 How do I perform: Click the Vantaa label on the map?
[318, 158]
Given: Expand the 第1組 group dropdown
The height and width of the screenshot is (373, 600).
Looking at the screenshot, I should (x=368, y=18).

|---|

_Given instruction_
Pick out each line from the items above that contains the word "screenshot", and copy those lines unchanged.

_Result of this task_
The height and width of the screenshot is (373, 600).
Looking at the screenshot, I should (x=368, y=18).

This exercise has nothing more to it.